### [To do]
Copy out the data below. Leave nothing out and alter nothing.

### [Input]

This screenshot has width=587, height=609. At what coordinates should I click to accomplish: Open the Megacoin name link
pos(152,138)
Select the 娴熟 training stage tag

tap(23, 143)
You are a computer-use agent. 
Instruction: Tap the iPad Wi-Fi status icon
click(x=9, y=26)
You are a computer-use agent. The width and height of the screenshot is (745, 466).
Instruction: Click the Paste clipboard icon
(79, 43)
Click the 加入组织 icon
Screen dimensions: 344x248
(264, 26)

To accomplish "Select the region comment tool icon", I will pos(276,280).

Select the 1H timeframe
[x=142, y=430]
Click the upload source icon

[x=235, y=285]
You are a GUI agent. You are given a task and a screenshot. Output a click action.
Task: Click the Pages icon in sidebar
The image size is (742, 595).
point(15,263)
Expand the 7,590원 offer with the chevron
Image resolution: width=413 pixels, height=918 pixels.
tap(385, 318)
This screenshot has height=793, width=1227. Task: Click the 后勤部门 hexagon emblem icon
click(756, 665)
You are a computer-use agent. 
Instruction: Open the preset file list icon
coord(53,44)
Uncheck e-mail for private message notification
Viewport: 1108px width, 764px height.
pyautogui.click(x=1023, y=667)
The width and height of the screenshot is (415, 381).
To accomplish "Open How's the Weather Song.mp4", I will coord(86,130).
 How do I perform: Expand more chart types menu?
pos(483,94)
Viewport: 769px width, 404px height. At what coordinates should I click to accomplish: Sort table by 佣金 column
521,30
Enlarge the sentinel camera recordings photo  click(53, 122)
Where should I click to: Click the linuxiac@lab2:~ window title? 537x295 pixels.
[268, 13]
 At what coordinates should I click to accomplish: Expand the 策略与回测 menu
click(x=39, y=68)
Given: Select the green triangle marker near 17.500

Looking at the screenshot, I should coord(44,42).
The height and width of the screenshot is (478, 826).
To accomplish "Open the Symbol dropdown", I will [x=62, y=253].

### [Your solution]
This screenshot has width=587, height=609. At what coordinates should I click to accomplish: Open the Megacoin name link
pos(152,138)
Select the 娴熟 training stage tag

tap(23, 143)
You are a computer-use agent. 
Instruction: Tap the iPad Wi-Fi status icon
click(x=9, y=26)
You are a computer-use agent. The width and height of the screenshot is (745, 466).
Instruction: Click the Paste clipboard icon
(79, 43)
Click the 加入组织 icon
Screen dimensions: 344x248
(264, 26)

To accomplish "Select the region comment tool icon", I will pos(276,280).

Select the 1H timeframe
[x=142, y=430]
Click the upload source icon

[x=235, y=285]
You are a GUI agent. You are given a task and a screenshot. Output a click action.
Task: Click the Pages icon in sidebar
The image size is (742, 595).
point(15,263)
Expand the 7,590원 offer with the chevron
Image resolution: width=413 pixels, height=918 pixels.
tap(385, 318)
This screenshot has height=793, width=1227. Task: Click the 后勤部门 hexagon emblem icon
click(756, 665)
You are a computer-use agent. 
Instruction: Open the preset file list icon
coord(53,44)
Uncheck e-mail for private message notification
Viewport: 1108px width, 764px height.
pyautogui.click(x=1023, y=667)
The width and height of the screenshot is (415, 381).
To accomplish "Open How's the Weather Song.mp4", I will coord(86,130).
 How do I perform: Expand more chart types menu?
pos(483,94)
Viewport: 769px width, 404px height. At what coordinates should I click to accomplish: Sort table by 佣金 column
521,30
Enlarge the sentinel camera recordings photo  click(53, 122)
Where should I click to: Click the linuxiac@lab2:~ window title? 537x295 pixels.
[268, 13]
 At what coordinates should I click to accomplish: Expand the 策略与回测 menu
click(x=39, y=68)
Given: Select the green triangle marker near 17.500

Looking at the screenshot, I should coord(44,42).
The height and width of the screenshot is (478, 826).
To accomplish "Open the Symbol dropdown", I will [x=62, y=253].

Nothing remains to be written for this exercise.